Зато Мишка с другого конца улицы, которого прозвали «блаженным» за то, что не мог ни ходить, ни говорить в свои тридцать пять, вися обузой на шеях своих родителей, жил, а Смерть даже и не думала класть на него свои костлявые руки.
Ох, как же Тумун презирал Смерть.
Когда Тумуну было десять, он видел, как Она ходила по пятам за старым мясником. Его душа искрила с каждым шагом, и куда бы он ни пошёл, за ним тянулся липкий и страшный холод Её рук. Мама не поверила, когда Тумун сказал ей: «завтра дядя Митя уйдёт, как папа», но следующим утром уже не застала старика в лавке.

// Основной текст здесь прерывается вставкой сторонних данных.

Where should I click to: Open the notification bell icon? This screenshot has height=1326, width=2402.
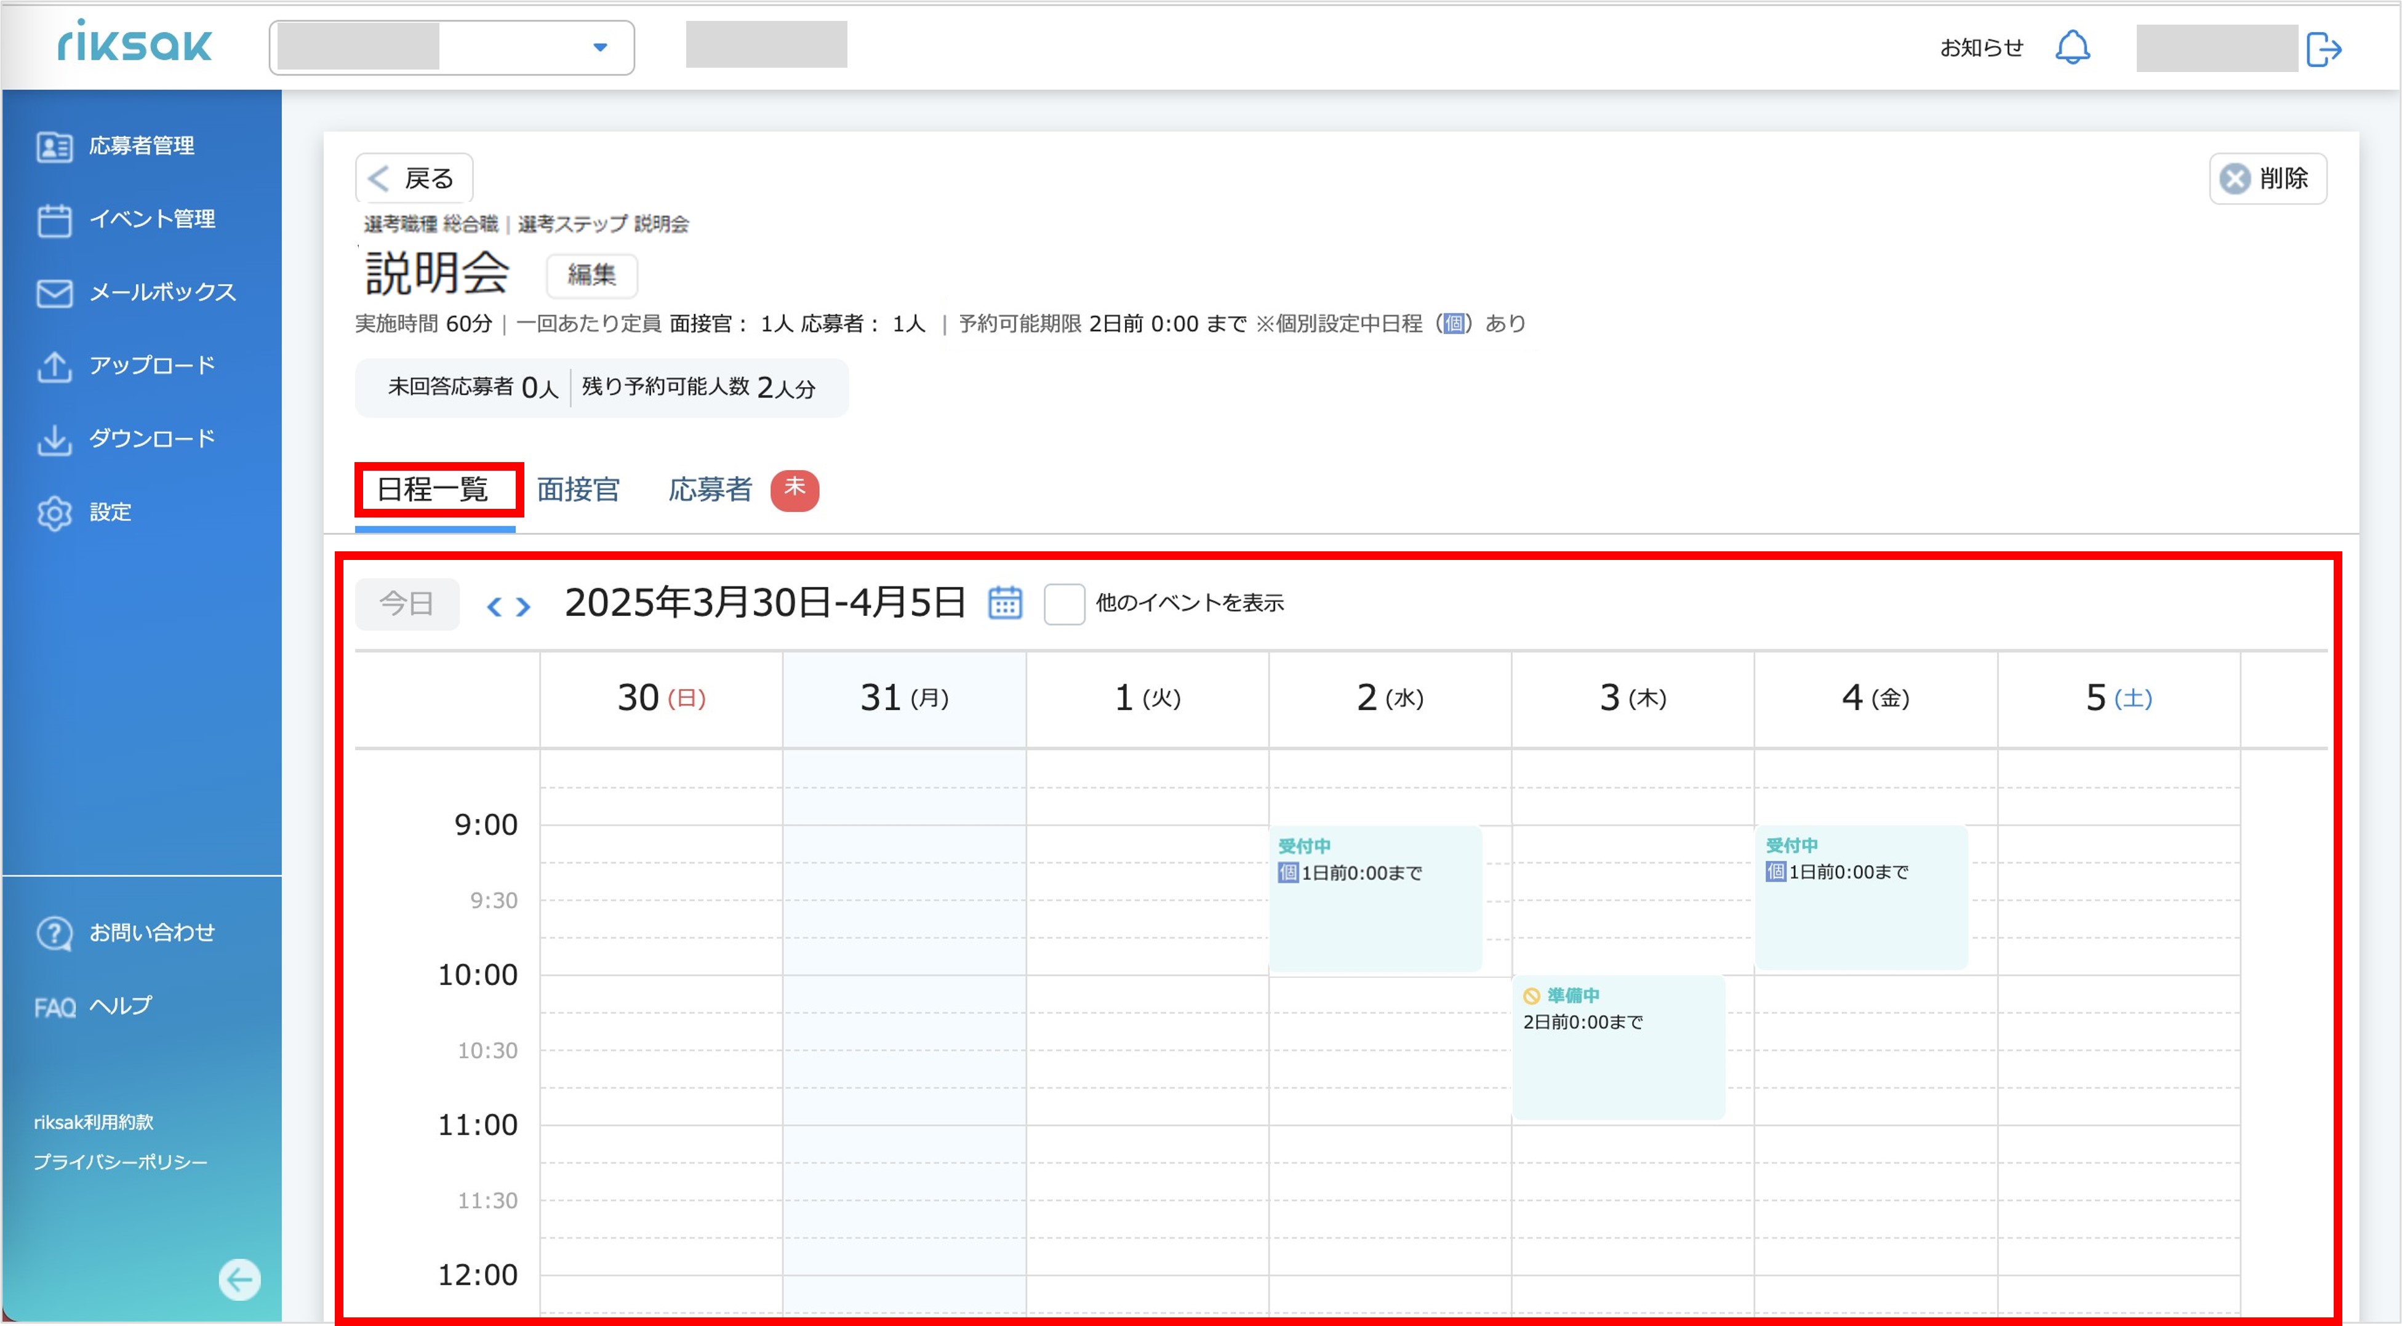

Она была жестока, безжалостна и ужасно несправедлива, но без Неё не было бы самой Жизни.
Тумун понимал Её лучше, чем кто-либо другой.
И от этого ещё сильнее ненавидел.
…
Куриные кости неприятно хрустели под ножом. Тумуну не нравилось ощущение скользкой кожи в руках, но Агена никогда не стала бы разделывать тушки для готовки сама. Она вообще не привыкла причинять боль кому-либо, кроме себя. Так и выходило: либо Тумун займётся мясом, либо они все, включая Меона, будут сидеть голодными.
Хрусть-хрусть.
В голове вертелись угрозы старосты. Пусть мечтает о расправе, Тумун его изведёт раньше, чем тот успеет поднять на Агену хоть палец.
Хрусть-хрусть.
Не наводить больше проклятия? Такой расклад был нелогичен при любых обстоятельствах, выполнять магическую работу для деревенских было его прямой и почти единственной обязанностью.
Хрусть-хрусть.
Ещё и собственное колдовство в последнее время пугает своей мощью. Надо разобраться с собой раньше, чем умрёт ещё кто-то из деревни.
Хрусть-хрусть.
Смерть, повсюду эта Смерть. В ночных кошмарах и наяву. Если бы он только мог перестать быть её слугой, о, он бы многое отдал, лишь бы перестать бегать перед ней на задних лапках.
Хрусть-клац.
Тумун отбросил нож на стол, шипя и одёргивая руки. По указательному пальцу левой руки заструилась кровь.
– Мяу.
– Не злорадствуй, Варежка, – прижимая к ране влажное полотенце, огрызнулся колдун.
Кот вопросительно склонил голову, пристально глядя на страдающего парня.
– Да уж, мне тоже иногда кажется, что я тебя понимаю, но это всё ещё не так. – буркнул Тумун.
– А мне иногда кажется, что ты слишком самоуверенный, – в кухню вошла ещё полусонная ведьма и взобралась на лавку с ногами, зевая.